“You guys, I need something! Anything!" Anything to make this look better. I felt control slipping through my fingertips. "Oh God. My father is going to kill my m—"
Both the boys kept staring, first questioningly, then with what appeared to be pity.
"Please!" I practically screamed.
I felt the air escaping my lungs. I squeezed my eyes shut and tried to focus on twisting up my hair to wrap it close to my head.
"Brey." Mrs. Stonewood appeared in the mirror. She stood behind me on the large staircase. "I have a brush right upstairs. Why don't you follow me?"
I tripped and almost fell at the bottom of the stairs. Jax's hand caught my elbow, and I turned to say thank you, to grab at any dignity I may have had left. When I saw his confusion at my panic, I couldn't bring myself to say a word.
He started to walk up the stairs with me, his hand still on my elbow. I didn't care. I just needed to get my hair back in order.
"Jax, this is just us girls," his mother said, her voice stern.
Jax's hand left my elbow and for some stupid reason, I missed it. Probably because I knew after this, he wouldn't touch me with a ten-foot pole.
I followed her up the rest of the white marble stairs and down the hallway to a gigantic bathroom that I probably should have just run to the moment I saw the mess on my head.
She went to one of the drawers and pulled out a brush. Turning me toward the mirror, she calmly started brushing my hair without offering me the brush to do it myself.
I stiffened, staring at her head over mine in the mirror. Her eyes were the same blue as Jax's and they glistened with sympathy.

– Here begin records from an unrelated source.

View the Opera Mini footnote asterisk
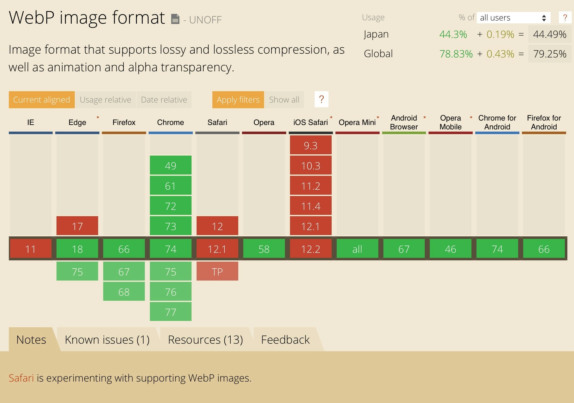Screen dimensions: 574x403 point(377,117)
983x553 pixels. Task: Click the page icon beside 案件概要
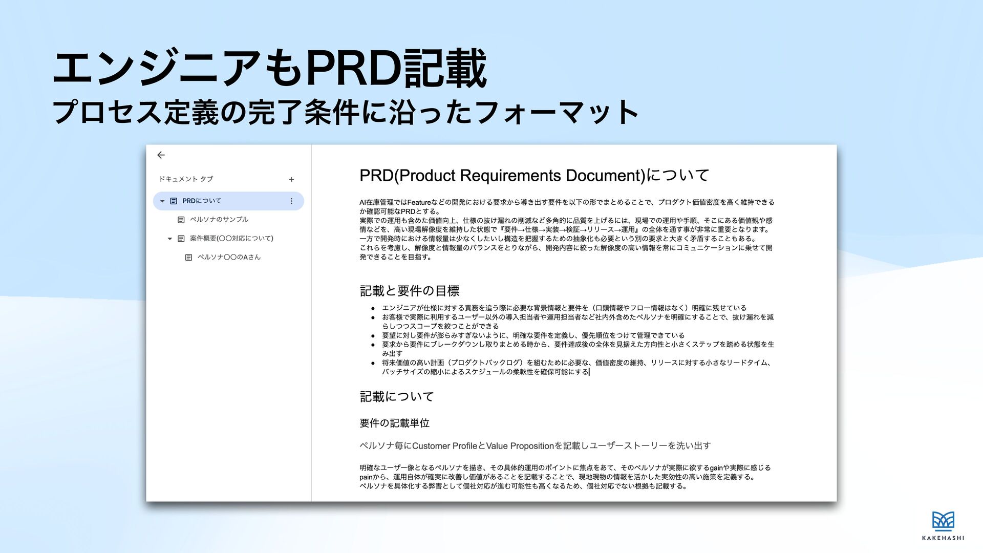click(181, 239)
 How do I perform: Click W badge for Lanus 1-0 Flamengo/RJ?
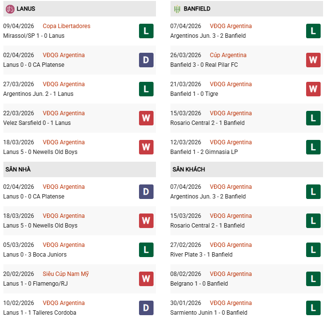click(146, 279)

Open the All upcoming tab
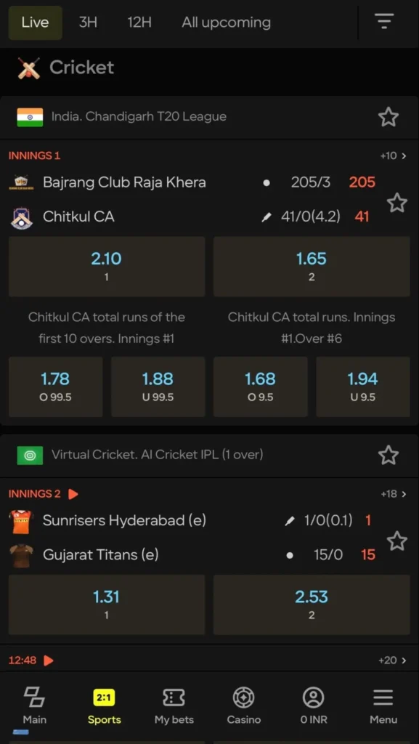pyautogui.click(x=226, y=23)
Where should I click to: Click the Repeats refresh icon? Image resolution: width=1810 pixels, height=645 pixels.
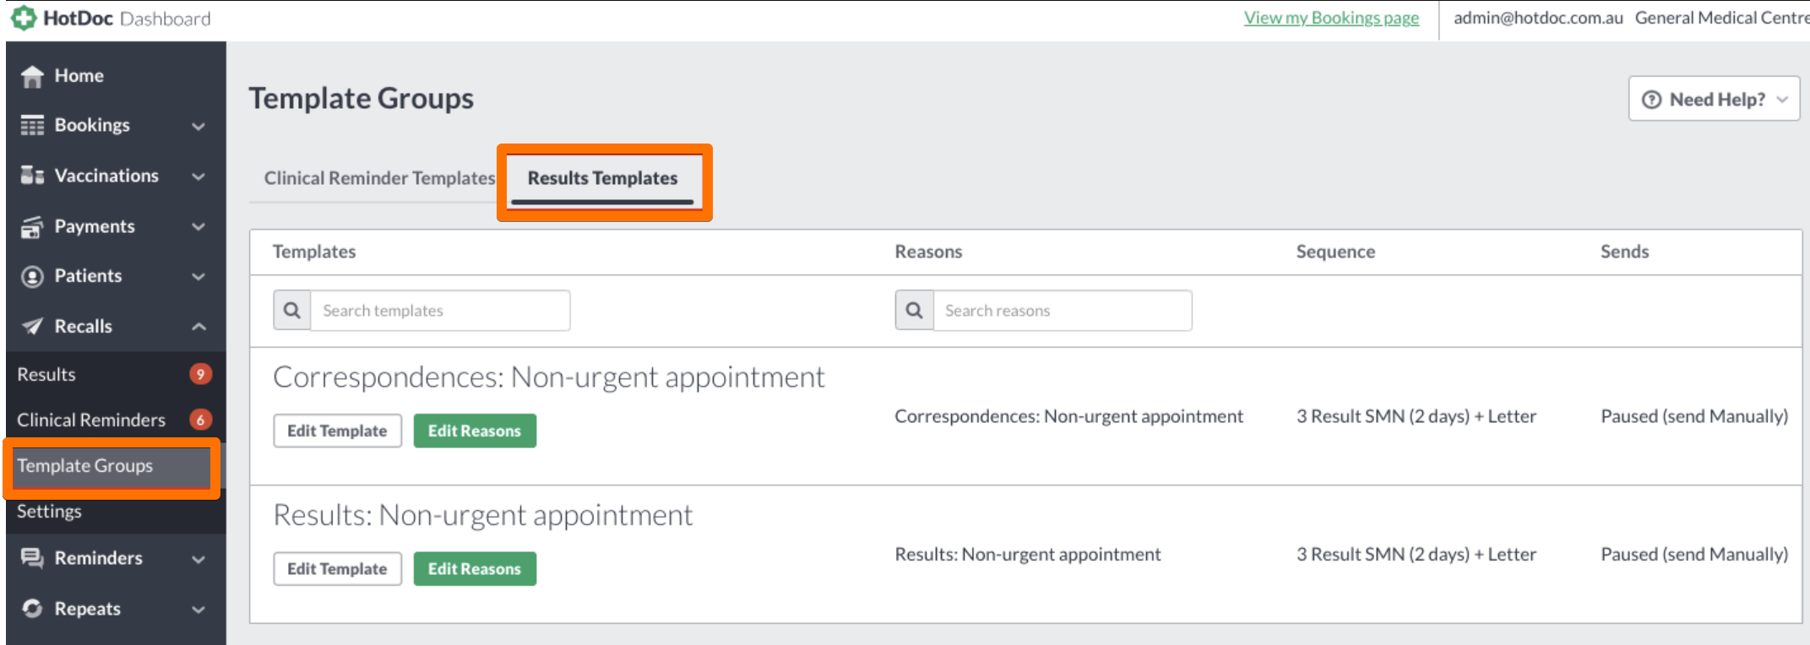coord(32,609)
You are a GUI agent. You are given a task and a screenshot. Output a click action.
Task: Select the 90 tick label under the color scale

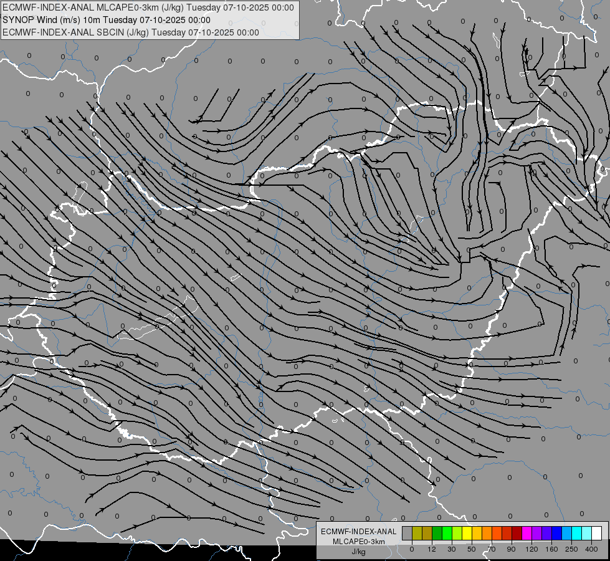click(x=512, y=549)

I didn't want it. I didn't need it. I had done just fine with my mother and my father so far. I stepped closer to the speckled granite countertop. "Thank you for finding me a brush."

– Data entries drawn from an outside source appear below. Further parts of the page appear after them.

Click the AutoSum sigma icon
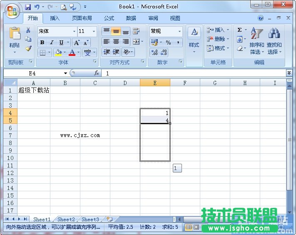This screenshot has height=235, width=296. 240,30
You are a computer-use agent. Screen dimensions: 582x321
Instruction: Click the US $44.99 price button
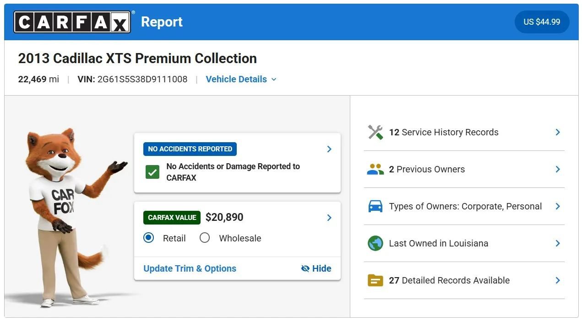(542, 22)
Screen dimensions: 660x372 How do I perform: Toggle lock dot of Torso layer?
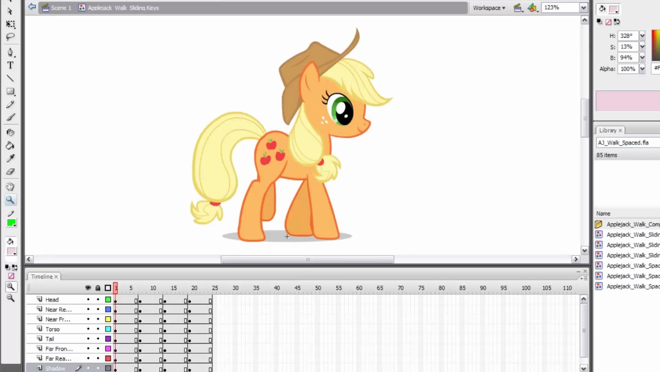point(98,329)
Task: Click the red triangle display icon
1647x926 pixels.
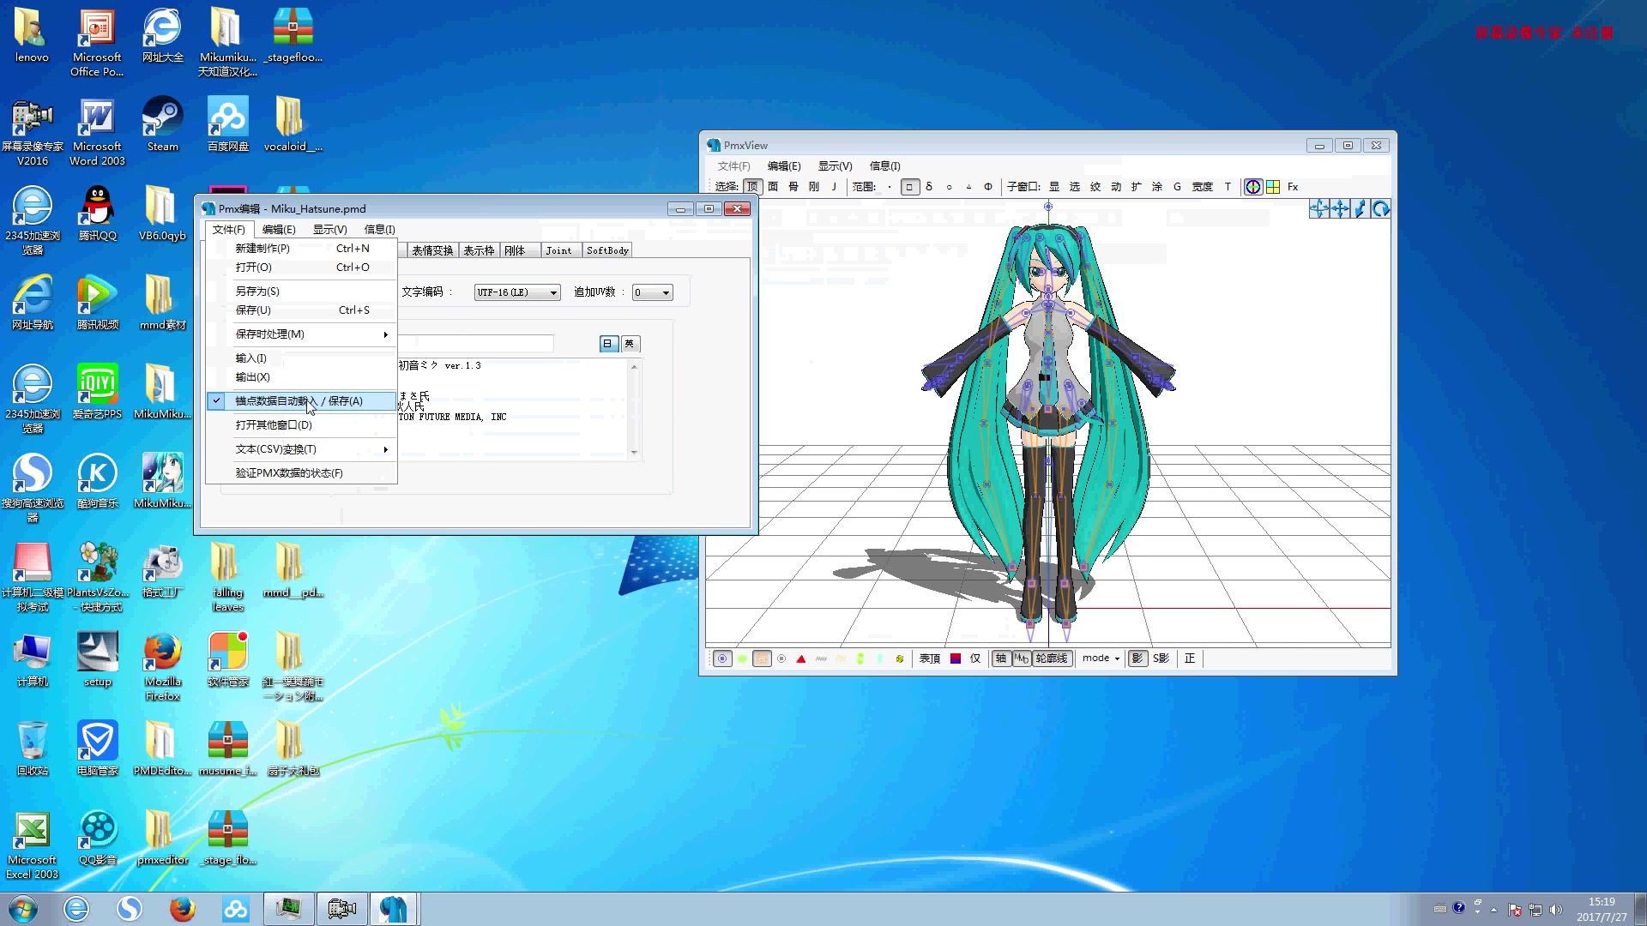Action: [x=800, y=658]
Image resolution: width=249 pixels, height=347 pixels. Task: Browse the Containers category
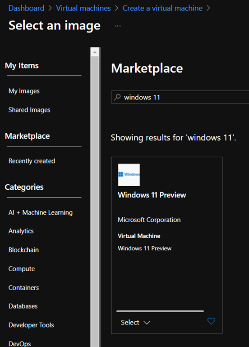click(23, 287)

Her brow furrowed. "I can help you with your hair."
She'd read my silent plea right. I wanted her to leave, but she wasn't budging.
"Is there a reason you can't wear it down?"
She knew the reason. Adults like Mrs. Stonewood were easy to read. They all held the same expression. The first time I encountered that look had been a day my mother picked me up from grade school. My teacher had seen a bruise on her arm when my mother reached for me.
She had gasped and we both stiffened. My mother pulled down her sleeve quickly but my teacher’s eyes had already changed. They flicked to our car nervously, and she asked if everything was all right.
On the way home, my mother said she wasn't going to be dropping me off anymore, that I would have to walk. I read her thoughts. That day, I nodded my head in total agreement. Soon after, I was being homeschooled.
Now, Mrs. Stonewood begged me with her eyes to tell her something as she stroked my hair and brushed away the curls.
I didn't answer her.
She'd always been a sort of friend to me, the type of mother I never had. She yelled at the boys for me, let me eat cookies, she even told me to call her Nancy instead of Mrs. Stonewood. At this moment though, knowing that she wanted the truth, I figured not answering was my best answer. I just couldn’t bring myself to lie to her.
She began to fold my dark curls over one another and said, "Whenever you're ready, we can talk. Just us girls." She always said ‘just us girls’ when she wanted me to understand it would be our little secret. My throat constricted and when I looked away from her, I felt wetness slide down my cheeks. I wiped the tears away quickly, hoping she didn't see.
If she did, she didn't say a thing. "All better."
I looked in the mirror and saw that my hair was French-braided, and it looked classy. Father wouldn't mind this. No curls. No frizz. No hair out of place.
"Thank you," I mumbled.
"Don't thank me when two out of my three boys did this to you." Her third and oldest son, Jett, was in college, living near his father. Thank God because I didn't think all three Stonewoods here would be good for the female population.
I let out a sigh and smiled a little. "Only Jax, really."
We started our way back down the hallway.
"I'm going to have to ground him for eternity at this rate. To think, he’s seventeen and facewashing girls. I doubt there’s hope for him.”